Re: [PATCH, RFC, rs6000] enable GIMPLE folding of vec_splat
- From: Richard Biener <richard dot guenther at gmail dot com>
- To: will_schmidt at vnet dot ibm dot com, Richard Sandiford <rdsandiford at googlemail dot com>
- Cc: Segher Boessenkool <segher at kernel dot crashing dot org>, "William J. Schmidt" <wschmidt at linux dot vnet dot ibm dot com>, David Edelsohn <dje dot gcc at gmail dot com>, GCC Patches <gcc-patches at gcc dot gnu dot org>
- Date: Fri, 17 Aug 2018 16:11:32 +0200
- Subject: Re: [PATCH, RFC, rs6000] enable GIMPLE folding of vec_splat
- References: <1533669927.4452.14.camel@brimstone.rchland.ibm.com>
On Tue, Aug 7, 2018 at 9:25 PM Will Schmidt <will_schmidt@vnet.ibm.com> wrote:
>
> Hi
> Enable GIMPLE folding of the vec_splat() intrinsic.
>
> For review.. feedback is expected. :-)
>
> I came up with the following after spending some time poking around
> at the tree_vec_extract() and vector_element() functions as seen
> in tree-vect-generic.c looking for insights.

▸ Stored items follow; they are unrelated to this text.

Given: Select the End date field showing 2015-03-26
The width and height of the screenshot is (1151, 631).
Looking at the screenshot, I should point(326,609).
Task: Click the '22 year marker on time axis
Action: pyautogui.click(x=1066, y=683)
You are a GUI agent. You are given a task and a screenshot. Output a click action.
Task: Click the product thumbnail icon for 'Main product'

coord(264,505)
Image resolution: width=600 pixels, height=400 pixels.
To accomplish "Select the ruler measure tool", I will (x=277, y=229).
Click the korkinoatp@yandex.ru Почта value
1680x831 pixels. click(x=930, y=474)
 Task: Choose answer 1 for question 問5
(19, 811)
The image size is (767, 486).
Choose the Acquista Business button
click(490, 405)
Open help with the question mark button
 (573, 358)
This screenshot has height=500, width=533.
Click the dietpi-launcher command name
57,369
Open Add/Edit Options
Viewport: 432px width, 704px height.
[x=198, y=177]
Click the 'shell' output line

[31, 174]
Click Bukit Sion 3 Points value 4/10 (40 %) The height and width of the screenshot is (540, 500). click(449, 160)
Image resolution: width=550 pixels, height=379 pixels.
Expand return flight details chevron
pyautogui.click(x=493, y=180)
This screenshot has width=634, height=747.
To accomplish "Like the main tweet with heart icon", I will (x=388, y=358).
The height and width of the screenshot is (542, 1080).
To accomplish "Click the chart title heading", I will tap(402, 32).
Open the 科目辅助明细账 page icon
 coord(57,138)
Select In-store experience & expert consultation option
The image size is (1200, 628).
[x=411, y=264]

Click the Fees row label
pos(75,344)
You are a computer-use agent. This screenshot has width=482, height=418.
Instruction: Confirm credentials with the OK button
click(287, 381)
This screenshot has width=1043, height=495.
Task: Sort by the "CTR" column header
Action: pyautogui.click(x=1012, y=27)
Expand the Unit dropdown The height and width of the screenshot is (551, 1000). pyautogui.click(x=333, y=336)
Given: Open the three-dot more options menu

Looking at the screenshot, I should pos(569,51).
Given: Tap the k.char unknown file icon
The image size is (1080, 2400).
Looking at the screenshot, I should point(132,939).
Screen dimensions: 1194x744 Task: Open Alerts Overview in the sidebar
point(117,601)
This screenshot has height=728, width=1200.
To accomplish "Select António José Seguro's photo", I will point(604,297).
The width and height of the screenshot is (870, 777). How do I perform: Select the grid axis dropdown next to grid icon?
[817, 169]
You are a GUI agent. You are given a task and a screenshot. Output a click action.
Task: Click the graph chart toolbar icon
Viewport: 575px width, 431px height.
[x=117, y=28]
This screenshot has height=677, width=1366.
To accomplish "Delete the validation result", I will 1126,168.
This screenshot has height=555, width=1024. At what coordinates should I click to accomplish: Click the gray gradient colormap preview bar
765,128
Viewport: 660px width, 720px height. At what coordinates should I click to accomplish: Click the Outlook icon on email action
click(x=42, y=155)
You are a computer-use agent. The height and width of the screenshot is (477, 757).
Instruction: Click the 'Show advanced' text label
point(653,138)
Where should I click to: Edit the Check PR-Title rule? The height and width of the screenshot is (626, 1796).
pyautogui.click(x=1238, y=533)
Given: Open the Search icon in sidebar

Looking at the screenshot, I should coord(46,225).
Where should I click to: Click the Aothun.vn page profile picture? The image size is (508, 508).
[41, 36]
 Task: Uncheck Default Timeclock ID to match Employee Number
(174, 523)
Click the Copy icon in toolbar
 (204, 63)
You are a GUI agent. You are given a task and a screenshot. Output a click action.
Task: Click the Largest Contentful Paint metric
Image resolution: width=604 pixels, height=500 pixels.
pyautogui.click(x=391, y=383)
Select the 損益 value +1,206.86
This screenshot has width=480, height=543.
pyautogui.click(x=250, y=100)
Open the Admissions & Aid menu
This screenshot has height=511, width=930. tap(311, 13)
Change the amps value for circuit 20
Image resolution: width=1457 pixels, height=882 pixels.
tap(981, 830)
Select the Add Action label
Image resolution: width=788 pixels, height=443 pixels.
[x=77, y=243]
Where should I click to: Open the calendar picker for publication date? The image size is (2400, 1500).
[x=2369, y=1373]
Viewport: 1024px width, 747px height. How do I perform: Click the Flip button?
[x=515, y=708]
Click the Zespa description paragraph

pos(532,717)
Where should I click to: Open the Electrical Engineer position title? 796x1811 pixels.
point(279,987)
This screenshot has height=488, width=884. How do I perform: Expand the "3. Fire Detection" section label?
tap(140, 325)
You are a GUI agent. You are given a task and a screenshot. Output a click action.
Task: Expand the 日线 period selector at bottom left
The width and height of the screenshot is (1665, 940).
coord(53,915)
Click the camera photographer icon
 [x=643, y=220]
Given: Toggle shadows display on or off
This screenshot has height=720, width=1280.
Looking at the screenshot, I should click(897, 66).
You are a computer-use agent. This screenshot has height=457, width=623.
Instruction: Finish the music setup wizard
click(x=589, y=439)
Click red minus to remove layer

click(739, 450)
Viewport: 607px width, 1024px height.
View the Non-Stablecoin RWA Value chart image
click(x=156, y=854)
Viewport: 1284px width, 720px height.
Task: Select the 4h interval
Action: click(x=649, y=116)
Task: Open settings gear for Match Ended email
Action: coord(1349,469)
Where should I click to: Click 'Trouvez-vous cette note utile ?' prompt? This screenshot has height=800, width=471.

Some of this seems a
> bit clunky to me yet, but this is functional as far as make-check
> can tell, and is as far as I can get without additional input.
>
> This uses the tree_vec_extract() function out of tree-vect-generic.c
> to retrieve the splat value, which is a BIT_FIELD_REF. That function is
> made non-static as part of this change.
>
> In review of the .gimple output, this folding takes a sample testcase
> of
> vector bool int testb_0 (vector bool int x)
> {
> return vec_splat (x, 0b00000);
> }
> from:
> testb_0 (__vector __bool int x)
> {
> __vector __bool intD.1486 D.2855;
>
> _1 = VIEW_CONVERT_EXPR<__vector signed intD.1468>(xD.2778);
> _2 = __builtin_altivec_vspltwD.1919 (_1, 0);
> D.2855 = VIEW_CONVERT_EXPR<__vector __bool intD.1486>(_2);
> return D.2855;
> }
> to:
> testb_0 (__vector __bool int x)
> {
> __vector __bool intD.1486 D.2855;
>
> _1 = VIEW_CONVERT_EXPR<__vector signed intD.1468>(xD.2778);
> D.2856 = BIT_FIELD_REF <_1, 32, 0>;
> _2 = {D.2856, D.2856, D.2856, D.2856};
> D.2855 = VIEW_CONVERT_EXPR<__vector __bool intD.1486>(_2);
> return D.2855;
> }
>
>
> Testcases are being posted as a separate patch.
>
> OK for trunk?
It certainly works, nowadays we have VEC_DUPLICATE_EXPR though
so you could simply do
_1 = VIEW_CONVERT_EXPR<__vector signed intD.1468>(xD.2778);
D.2856 = BIT_FIELD_REF <_1, 32, 0>;
D.2855 = VEC_DUPLICATE_EXPR <__vector __bool intD.1486> (D.2856);
not sure what variant is better for followup optimizations and whether
we already fold that { D.2856, D.2856, D.2856, D.2856 }; to VEC_DUPLICATE_EXPR.
Richard may know more.
Richard.
> Thanks,
> -Will
>
> [gcc]
>
> 2018-08-07 Will Schmidt <will_schmidt@vnet.ibm.com>
>
> * config/rs6000/rs6000.c (rs6000_gimple_fold_builtin): Add support for
> early gimple folding of vec_splat().
> * tree-vect-generic.c: Remove static from tree_vec_extract() definition.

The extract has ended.